Source information:
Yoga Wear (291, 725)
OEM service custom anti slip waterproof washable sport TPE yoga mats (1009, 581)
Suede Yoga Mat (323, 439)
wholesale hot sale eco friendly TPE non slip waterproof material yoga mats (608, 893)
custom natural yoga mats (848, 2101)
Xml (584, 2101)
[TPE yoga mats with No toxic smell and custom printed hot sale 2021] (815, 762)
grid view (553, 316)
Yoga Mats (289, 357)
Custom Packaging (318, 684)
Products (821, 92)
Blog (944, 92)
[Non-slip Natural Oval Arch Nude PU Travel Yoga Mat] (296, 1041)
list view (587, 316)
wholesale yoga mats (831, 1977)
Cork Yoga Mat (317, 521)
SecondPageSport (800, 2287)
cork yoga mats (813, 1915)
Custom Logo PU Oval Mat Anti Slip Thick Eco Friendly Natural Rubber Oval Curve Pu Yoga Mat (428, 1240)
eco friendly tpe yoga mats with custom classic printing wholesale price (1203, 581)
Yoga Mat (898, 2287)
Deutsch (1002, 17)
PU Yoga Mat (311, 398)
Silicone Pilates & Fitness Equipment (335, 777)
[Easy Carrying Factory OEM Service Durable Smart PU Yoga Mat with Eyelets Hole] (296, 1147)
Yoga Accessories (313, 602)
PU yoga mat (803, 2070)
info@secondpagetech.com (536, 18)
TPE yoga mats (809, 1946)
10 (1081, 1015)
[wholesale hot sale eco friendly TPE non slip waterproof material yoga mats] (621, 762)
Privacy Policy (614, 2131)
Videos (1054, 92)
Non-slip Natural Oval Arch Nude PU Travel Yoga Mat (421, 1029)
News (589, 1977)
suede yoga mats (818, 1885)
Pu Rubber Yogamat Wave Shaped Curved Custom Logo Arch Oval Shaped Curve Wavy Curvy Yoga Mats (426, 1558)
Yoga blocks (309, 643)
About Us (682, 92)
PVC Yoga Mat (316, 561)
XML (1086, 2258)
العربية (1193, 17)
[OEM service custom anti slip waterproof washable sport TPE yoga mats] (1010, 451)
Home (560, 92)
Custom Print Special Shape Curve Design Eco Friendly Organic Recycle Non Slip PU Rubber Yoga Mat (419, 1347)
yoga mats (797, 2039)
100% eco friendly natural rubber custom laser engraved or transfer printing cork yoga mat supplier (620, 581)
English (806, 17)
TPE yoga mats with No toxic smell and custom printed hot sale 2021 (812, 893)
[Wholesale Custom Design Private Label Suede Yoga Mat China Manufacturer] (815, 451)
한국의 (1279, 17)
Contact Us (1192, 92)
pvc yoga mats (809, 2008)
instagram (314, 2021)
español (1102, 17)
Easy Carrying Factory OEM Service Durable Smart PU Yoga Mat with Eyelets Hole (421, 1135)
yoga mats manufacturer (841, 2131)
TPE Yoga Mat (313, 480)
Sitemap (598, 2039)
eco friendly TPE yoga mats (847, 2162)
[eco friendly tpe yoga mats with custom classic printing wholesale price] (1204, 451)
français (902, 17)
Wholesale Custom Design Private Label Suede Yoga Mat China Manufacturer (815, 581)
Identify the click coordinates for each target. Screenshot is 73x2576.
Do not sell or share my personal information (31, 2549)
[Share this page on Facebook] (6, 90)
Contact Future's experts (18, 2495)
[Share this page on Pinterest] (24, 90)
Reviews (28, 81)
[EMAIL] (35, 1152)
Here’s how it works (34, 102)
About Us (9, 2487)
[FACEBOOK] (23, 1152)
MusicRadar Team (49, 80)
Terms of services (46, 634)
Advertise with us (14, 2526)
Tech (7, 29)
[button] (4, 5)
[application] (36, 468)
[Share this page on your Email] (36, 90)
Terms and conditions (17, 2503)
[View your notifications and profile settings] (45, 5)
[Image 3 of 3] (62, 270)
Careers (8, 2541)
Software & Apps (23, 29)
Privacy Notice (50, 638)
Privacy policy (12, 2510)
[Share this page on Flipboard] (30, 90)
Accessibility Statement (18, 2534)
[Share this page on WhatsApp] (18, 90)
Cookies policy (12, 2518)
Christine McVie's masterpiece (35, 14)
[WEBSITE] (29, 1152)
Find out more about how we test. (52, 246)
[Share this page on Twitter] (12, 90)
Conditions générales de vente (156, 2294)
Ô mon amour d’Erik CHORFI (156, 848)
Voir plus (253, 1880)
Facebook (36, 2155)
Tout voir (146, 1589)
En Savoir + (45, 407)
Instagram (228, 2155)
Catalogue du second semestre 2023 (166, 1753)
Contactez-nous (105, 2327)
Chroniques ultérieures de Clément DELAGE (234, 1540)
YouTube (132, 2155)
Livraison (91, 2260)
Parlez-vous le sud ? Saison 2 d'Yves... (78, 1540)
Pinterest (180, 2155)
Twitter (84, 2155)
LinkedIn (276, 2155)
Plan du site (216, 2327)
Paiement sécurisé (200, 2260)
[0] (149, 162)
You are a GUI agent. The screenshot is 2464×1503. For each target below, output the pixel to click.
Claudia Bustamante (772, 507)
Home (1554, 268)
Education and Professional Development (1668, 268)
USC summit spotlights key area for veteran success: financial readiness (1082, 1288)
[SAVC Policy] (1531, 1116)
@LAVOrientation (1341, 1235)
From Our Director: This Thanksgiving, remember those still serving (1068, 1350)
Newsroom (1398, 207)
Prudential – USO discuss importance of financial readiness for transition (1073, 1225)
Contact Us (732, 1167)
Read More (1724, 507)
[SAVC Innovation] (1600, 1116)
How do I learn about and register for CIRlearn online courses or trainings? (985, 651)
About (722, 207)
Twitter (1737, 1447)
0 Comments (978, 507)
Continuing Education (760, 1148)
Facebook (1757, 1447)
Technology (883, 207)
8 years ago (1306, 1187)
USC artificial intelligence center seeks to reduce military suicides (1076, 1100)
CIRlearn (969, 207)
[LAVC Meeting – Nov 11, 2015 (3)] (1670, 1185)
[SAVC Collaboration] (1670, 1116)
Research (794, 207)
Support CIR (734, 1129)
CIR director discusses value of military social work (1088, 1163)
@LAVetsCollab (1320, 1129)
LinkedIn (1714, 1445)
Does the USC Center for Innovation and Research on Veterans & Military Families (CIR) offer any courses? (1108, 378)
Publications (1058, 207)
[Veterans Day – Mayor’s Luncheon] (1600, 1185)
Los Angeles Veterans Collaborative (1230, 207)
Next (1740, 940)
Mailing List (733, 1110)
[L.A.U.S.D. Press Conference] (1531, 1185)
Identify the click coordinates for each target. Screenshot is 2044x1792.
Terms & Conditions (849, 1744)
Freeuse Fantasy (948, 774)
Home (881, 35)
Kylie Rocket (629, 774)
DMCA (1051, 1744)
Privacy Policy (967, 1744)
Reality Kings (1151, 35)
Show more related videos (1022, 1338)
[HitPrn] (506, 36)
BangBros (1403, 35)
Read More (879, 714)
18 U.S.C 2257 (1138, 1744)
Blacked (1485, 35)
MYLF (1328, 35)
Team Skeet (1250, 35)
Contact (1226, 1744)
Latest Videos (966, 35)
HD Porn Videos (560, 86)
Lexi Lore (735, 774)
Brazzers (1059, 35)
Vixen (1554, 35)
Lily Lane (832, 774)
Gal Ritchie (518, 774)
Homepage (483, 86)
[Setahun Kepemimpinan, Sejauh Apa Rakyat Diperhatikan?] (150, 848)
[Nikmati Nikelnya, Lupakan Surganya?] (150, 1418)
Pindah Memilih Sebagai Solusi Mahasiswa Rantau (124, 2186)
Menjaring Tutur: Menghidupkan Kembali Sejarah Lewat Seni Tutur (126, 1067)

Exercise aim:
Reproduce the whole listing above, word for word.

Answer space:
Yoga Wear (291, 725)
OEM service custom anti slip waterproof washable sport TPE yoga mats (1009, 581)
Suede Yoga Mat (323, 439)
wholesale hot sale eco friendly TPE non slip waterproof material yoga mats (608, 893)
custom natural yoga mats (848, 2101)
Xml (584, 2101)
[TPE yoga mats with No toxic smell and custom printed hot sale 2021] (815, 762)
grid view (553, 316)
Yoga Mats (289, 357)
Custom Packaging (318, 684)
Products (821, 92)
Blog (944, 92)
[Non-slip Natural Oval Arch Nude PU Travel Yoga Mat] (296, 1041)
list view (587, 316)
wholesale yoga mats (831, 1977)
Cork Yoga Mat (317, 521)
SecondPageSport (800, 2287)
cork yoga mats (813, 1915)
Custom Logo PU Oval Mat Anti Slip Thick Eco Friendly Natural Rubber Oval Curve Pu Yoga Mat (428, 1240)
eco friendly tpe yoga mats with custom classic printing wholesale price (1203, 581)
Yoga Mat (898, 2287)
Deutsch (1002, 17)
PU Yoga Mat (311, 398)
Silicone Pilates & Fitness Equipment (335, 777)
[Easy Carrying Factory OEM Service Durable Smart PU Yoga Mat with Eyelets Hole] (296, 1147)
Yoga Accessories (313, 602)
PU yoga mat (803, 2070)
info@secondpagetech.com (536, 18)
TPE yoga mats (809, 1946)
10 (1081, 1015)
[wholesale hot sale eco friendly TPE non slip waterproof material yoga mats] (621, 762)
Privacy Policy (614, 2131)
Videos (1054, 92)
Non-slip Natural Oval Arch Nude PU Travel Yoga Mat (421, 1029)
News (589, 1977)
suede yoga mats (818, 1885)
Pu Rubber Yogamat Wave Shaped Curved Custom Logo Arch Oval Shaped Curve Wavy Curvy Yoga Mats (426, 1558)
Yoga blocks (309, 643)
About Us (682, 92)
PVC Yoga Mat (316, 561)
XML (1086, 2258)
العربية (1193, 17)
[OEM service custom anti slip waterproof washable sport TPE yoga mats] (1010, 451)
Home (560, 92)
Custom Print Special Shape Curve Design Eco Friendly Organic Recycle Non Slip PU Rubber Yoga Mat (419, 1347)
yoga mats (797, 2039)
100% eco friendly natural rubber custom laser engraved or transfer printing cork yoga mat supplier (620, 581)
English (806, 17)
TPE yoga mats with No toxic smell and custom printed hot sale 2021 (812, 893)
[Wholesale Custom Design Private Label Suede Yoga Mat China Manufacturer] (815, 451)
한국의 (1279, 17)
Contact Us (1192, 92)
pvc yoga mats (809, 2008)
instagram (314, 2021)
español (1102, 17)
Easy Carrying Factory OEM Service Durable Smart PU Yoga Mat with Eyelets Hole (421, 1135)
yoga mats manufacturer (841, 2131)
TPE Yoga Mat (313, 480)
Sitemap (598, 2039)
eco friendly TPE yoga mats (847, 2162)
[eco friendly tpe yoga mats with custom classic printing wholesale price] (1204, 451)
français (902, 17)
Wholesale Custom Design Private Label Suede Yoga Mat China Manufacturer (815, 581)
Identify the click coordinates for each target. Screenshot is 73x2576.
Do not sell or share my personal information (31, 2549)
[Share this page on Facebook] (6, 90)
Contact Future's experts (18, 2495)
[Share this page on Pinterest] (24, 90)
Reviews (28, 81)
[EMAIL] (35, 1152)
Here’s how it works (34, 102)
About Us (9, 2487)
[FACEBOOK] (23, 1152)
MusicRadar Team (49, 80)
Terms of services (46, 634)
Advertise with us (14, 2526)
Tech (7, 29)
[button] (4, 5)
[application] (36, 468)
[Share this page on your Email] (36, 90)
Terms and conditions (17, 2503)
[View your notifications and profile settings] (45, 5)
[Image 3 of 3] (62, 270)
Careers (8, 2541)
Software & Apps (23, 29)
Privacy Notice (50, 638)
Privacy policy (12, 2510)
[Share this page on Flipboard] (30, 90)
Accessibility Statement (18, 2534)
[Share this page on WhatsApp] (18, 90)
Cookies policy (12, 2518)
Christine McVie's masterpiece (35, 14)
[WEBSITE] (29, 1152)
Find out more about how we test. (52, 246)
[Share this page on Twitter] (12, 90)
Conditions générales de vente (156, 2294)
Ô mon amour d’Erik CHORFI (156, 848)
Voir plus (253, 1880)
Facebook (36, 2155)
Tout voir (146, 1589)
En Savoir + (45, 407)
Instagram (228, 2155)
Catalogue du second semestre 2023 (166, 1753)
Contactez-nous (105, 2327)
Chroniques ultérieures de Clément DELAGE (234, 1540)
YouTube (132, 2155)
Livraison (91, 2260)
Parlez-vous le sud ? Saison 2 d'Yves... (78, 1540)
Pinterest (180, 2155)
Twitter (84, 2155)
LinkedIn (276, 2155)
Plan du site (216, 2327)
Paiement sécurisé (200, 2260)
[0] (149, 162)
You are a GUI agent. The screenshot is 2464×1503. For each target below, output the pixel to click.
Claudia Bustamante (772, 507)
Home (1554, 268)
Education and Professional Development (1668, 268)
USC summit spotlights key area for veteran success: financial readiness (1082, 1288)
[SAVC Policy] (1531, 1116)
@LAVOrientation (1341, 1235)
From Our Director: This Thanksgiving, remember those still serving (1068, 1350)
Newsroom (1398, 207)
Prudential – USO discuss importance of financial readiness for transition (1073, 1225)
Contact Us (732, 1167)
Read More (1724, 507)
[SAVC Innovation] (1600, 1116)
How do I learn about and register for CIRlearn online courses or trainings? (985, 651)
About (722, 207)
Twitter (1737, 1447)
0 Comments (978, 507)
Continuing Education (760, 1148)
Facebook (1757, 1447)
Technology (883, 207)
8 years ago (1306, 1187)
USC artificial intelligence center seeks to reduce military suicides (1076, 1100)
CIRlearn (969, 207)
[LAVC Meeting – Nov 11, 2015 (3)] (1670, 1185)
[SAVC Collaboration] (1670, 1116)
Research (794, 207)
Support CIR (734, 1129)
CIR director discusses value of military social work (1088, 1163)
@LAVetsCollab (1320, 1129)
LinkedIn (1714, 1445)
Does the USC Center for Innovation and Research on Veterans & Military Families (CIR) offer any courses? (1108, 378)
Publications (1058, 207)
[Veterans Day – Mayor’s Luncheon] (1600, 1185)
Los Angeles Veterans Collaborative (1230, 207)
Next (1740, 940)
Mailing List (733, 1110)
[L.A.U.S.D. Press Conference] (1531, 1185)
Identify the click coordinates for each target. Screenshot is 2044x1792.
Terms & Conditions (849, 1744)
Freeuse Fantasy (948, 774)
Home (881, 35)
Kylie Rocket (629, 774)
DMCA (1051, 1744)
Privacy Policy (967, 1744)
Reality Kings (1151, 35)
Show more related videos (1022, 1338)
[HitPrn] (506, 36)
BangBros (1403, 35)
Read More (879, 714)
18 U.S.C 2257 (1138, 1744)
Blacked (1485, 35)
MYLF (1328, 35)
Team Skeet (1250, 35)
Contact (1226, 1744)
Latest Videos (966, 35)
HD Porn Videos (560, 86)
Lexi Lore (735, 774)
Brazzers (1059, 35)
Vixen (1554, 35)
Lily Lane (832, 774)
Gal Ritchie (518, 774)
Homepage (483, 86)
[Setahun Kepemimpinan, Sejauh Apa Rakyat Diperhatikan?] (150, 848)
[Nikmati Nikelnya, Lupakan Surganya?] (150, 1418)
Pindah Memilih Sebagai Solusi Mahasiswa Rantau (124, 2186)
Menjaring Tutur: Menghidupkan Kembali Sejarah Lewat Seni Tutur (126, 1067)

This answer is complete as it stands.